Ever been in the position to design a facility to fit your exact business needs?

One contractor found a space he’d like to build on and looked to his peers at LawnSite.com to get some ideas on the best ways he can lay out the space. Join the conversation.

Working Man: I’ve been looking for a new shop for a couple of years and have not found the right place to buy or rent. We do a lot of maintenance work and are growing the landscaping side of the business. I found a property that I can get a great deal on. I want to build on it and I’m trying to figure out how to lay it out. Looking for ideas on how to set up the property so that I can sketch something to take to the township for approval before I pull the trigger on the property.

I know that we need a shop (storage and mechanic), office, parking for equipment (seven trucks and trailers and a skid-steer), employee parking (10 to 15 cars) and some space for materials (bigger bay for salt). The property is 2.5 acres and has entry/exit to three roads (two of them are very busy). Here’s a picture of the property. Any Ideas?

JFGLN: Make it bigger then you think you will need.

On a call: Always leave room for expansion. Exposure is always a good thing … well, unless you are sloppy.

Efficiency: You sure it’s zoned correctly for your use?

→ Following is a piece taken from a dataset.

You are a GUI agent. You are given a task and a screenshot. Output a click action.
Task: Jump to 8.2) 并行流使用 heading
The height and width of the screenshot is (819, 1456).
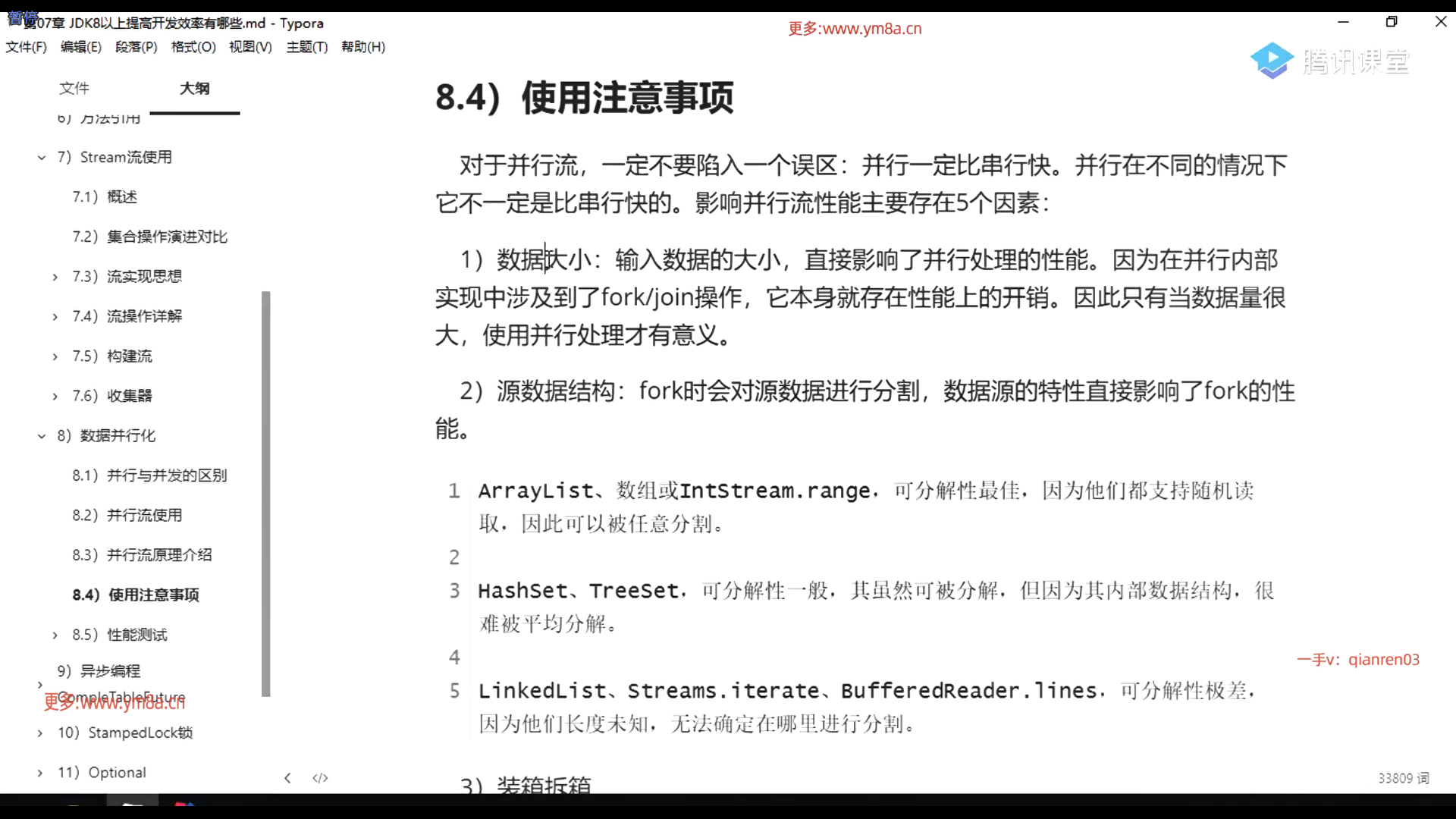tap(127, 515)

I doubt they want a contractor’s yard next to a retail strip center.

If you can make the lot work with zoning, take what you think is a reasonable number for costs and double it. There will be permits and inspections you didn’t expect. You will need things like a 6-foot privacy fence, a hard surface and a detention basin to handle runoff.

grassmasterswilson: Our city would require curb/gutter, landscaping, handicap parking, fencing, etc. I like that you are taking it to the planning/zoning people before buying. I might even suggest hiring a survey firm for a consultation to see about design and permit costs.

C & T Landscaping: I had a few extra minutes to mess around.

  • The pink lines are gates.
  • The lime yellow are a chain link fence/employee only.
  • The lime green are storage bays for materials and salt.
  • The blue/grey are employee customer parking.

That should be enough room for trucks to park and turn around and leave via the truck exit and not the employee lot. Reason for leaving via the truck exit is so that you can go to the light and turn left/right or go straight as opposed to the employee lot where you can only turn right and must make a U-turn.